» **INSTRUCTIONS TO FOLLOW**: Your reply should contain every record, restated word for word.
"""
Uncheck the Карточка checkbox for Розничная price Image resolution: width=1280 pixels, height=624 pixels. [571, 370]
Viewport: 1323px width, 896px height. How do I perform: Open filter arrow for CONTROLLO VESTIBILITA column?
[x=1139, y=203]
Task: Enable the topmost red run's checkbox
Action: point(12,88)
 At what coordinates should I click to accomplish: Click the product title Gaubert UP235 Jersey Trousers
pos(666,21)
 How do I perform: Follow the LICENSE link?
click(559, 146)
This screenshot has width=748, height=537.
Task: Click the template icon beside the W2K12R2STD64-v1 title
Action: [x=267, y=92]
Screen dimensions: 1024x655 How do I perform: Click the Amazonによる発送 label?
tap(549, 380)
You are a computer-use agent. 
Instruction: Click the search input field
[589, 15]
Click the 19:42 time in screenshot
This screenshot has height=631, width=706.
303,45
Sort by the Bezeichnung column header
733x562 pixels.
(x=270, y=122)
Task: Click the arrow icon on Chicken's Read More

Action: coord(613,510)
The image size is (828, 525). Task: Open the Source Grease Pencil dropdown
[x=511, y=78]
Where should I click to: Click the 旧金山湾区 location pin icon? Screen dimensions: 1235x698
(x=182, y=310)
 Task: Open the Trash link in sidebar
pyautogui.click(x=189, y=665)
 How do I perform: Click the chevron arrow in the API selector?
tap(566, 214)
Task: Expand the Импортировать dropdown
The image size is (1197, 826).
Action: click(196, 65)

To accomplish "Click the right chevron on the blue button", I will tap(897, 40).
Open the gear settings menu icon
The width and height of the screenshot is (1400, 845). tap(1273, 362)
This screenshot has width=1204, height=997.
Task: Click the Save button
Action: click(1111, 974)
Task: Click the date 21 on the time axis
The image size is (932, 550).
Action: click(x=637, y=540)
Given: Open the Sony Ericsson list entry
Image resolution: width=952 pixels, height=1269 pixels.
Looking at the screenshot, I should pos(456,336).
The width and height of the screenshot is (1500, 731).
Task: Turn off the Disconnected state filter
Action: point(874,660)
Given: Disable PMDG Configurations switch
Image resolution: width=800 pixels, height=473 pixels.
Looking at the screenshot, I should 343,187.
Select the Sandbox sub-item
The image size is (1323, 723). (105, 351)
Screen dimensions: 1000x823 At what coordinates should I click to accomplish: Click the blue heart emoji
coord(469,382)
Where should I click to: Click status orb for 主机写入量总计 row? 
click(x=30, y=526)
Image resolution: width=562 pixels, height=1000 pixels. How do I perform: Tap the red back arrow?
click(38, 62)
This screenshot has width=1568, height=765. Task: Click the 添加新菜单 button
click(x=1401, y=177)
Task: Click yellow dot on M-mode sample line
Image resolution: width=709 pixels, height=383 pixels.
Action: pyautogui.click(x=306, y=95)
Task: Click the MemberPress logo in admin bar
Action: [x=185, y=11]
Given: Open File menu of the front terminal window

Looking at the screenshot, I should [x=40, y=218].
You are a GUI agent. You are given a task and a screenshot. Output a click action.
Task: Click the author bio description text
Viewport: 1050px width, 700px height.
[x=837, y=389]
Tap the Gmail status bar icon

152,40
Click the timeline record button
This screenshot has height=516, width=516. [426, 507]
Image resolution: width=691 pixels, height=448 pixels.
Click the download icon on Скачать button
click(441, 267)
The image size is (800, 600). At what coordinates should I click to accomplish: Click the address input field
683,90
"""
» **TASK ANSWER**:
Uncheck the Карточка checkbox for Розничная price Image resolution: width=1280 pixels, height=624 pixels. [571, 370]
Viewport: 1323px width, 896px height. How do I perform: Open filter arrow for CONTROLLO VESTIBILITA column?
[x=1139, y=203]
Task: Enable the topmost red run's checkbox
Action: point(12,88)
 At what coordinates should I click to accomplish: Click the product title Gaubert UP235 Jersey Trousers
pos(666,21)
 How do I perform: Follow the LICENSE link?
click(559, 146)
This screenshot has width=748, height=537.
Task: Click the template icon beside the W2K12R2STD64-v1 title
Action: [x=267, y=92]
Screen dimensions: 1024x655 How do I perform: Click the Amazonによる発送 label?
tap(549, 380)
You are a computer-use agent. 
Instruction: Click the search input field
[589, 15]
Click the 19:42 time in screenshot
This screenshot has height=631, width=706.
303,45
Sort by the Bezeichnung column header
733x562 pixels.
(x=270, y=122)
Task: Click the arrow icon on Chicken's Read More

Action: coord(613,510)
The image size is (828, 525). Task: Open the Source Grease Pencil dropdown
[x=511, y=78]
Where should I click to: Click the 旧金山湾区 location pin icon? Screen dimensions: 1235x698
(x=182, y=310)
 Task: Open the Trash link in sidebar
pyautogui.click(x=189, y=665)
 How do I perform: Click the chevron arrow in the API selector?
tap(566, 214)
Task: Expand the Импортировать dropdown
The image size is (1197, 826).
Action: click(196, 65)

To accomplish "Click the right chevron on the blue button", I will tap(897, 40).
Open the gear settings menu icon
The width and height of the screenshot is (1400, 845). tap(1273, 362)
This screenshot has width=1204, height=997.
Task: Click the Save button
Action: click(1111, 974)
Task: Click the date 21 on the time axis
The image size is (932, 550).
Action: click(x=637, y=540)
Given: Open the Sony Ericsson list entry
Image resolution: width=952 pixels, height=1269 pixels.
Looking at the screenshot, I should pos(456,336).
The width and height of the screenshot is (1500, 731).
Task: Turn off the Disconnected state filter
Action: point(874,660)
Given: Disable PMDG Configurations switch
Image resolution: width=800 pixels, height=473 pixels.
Looking at the screenshot, I should 343,187.
Select the Sandbox sub-item
The image size is (1323, 723). (105, 351)
Screen dimensions: 1000x823 At what coordinates should I click to accomplish: Click the blue heart emoji
coord(469,382)
Where should I click to: Click status orb for 主机写入量总计 row? 
click(x=30, y=526)
Image resolution: width=562 pixels, height=1000 pixels. How do I perform: Tap the red back arrow?
click(38, 62)
This screenshot has width=1568, height=765. Task: Click the 添加新菜单 button
click(x=1401, y=177)
Task: Click yellow dot on M-mode sample line
Image resolution: width=709 pixels, height=383 pixels.
Action: pyautogui.click(x=306, y=95)
Task: Click the MemberPress logo in admin bar
Action: [x=185, y=11]
Given: Open File menu of the front terminal window

Looking at the screenshot, I should [x=40, y=218].
You are a GUI agent. You are given a task and a screenshot. Output a click action.
Task: Click the author bio description text
Viewport: 1050px width, 700px height.
[x=837, y=389]
Tap the Gmail status bar icon

152,40
Click the timeline record button
This screenshot has height=516, width=516. [426, 507]
Image resolution: width=691 pixels, height=448 pixels.
Click the download icon on Скачать button
click(441, 267)
The image size is (800, 600). At what coordinates should I click to accomplish: Click the address input field
683,90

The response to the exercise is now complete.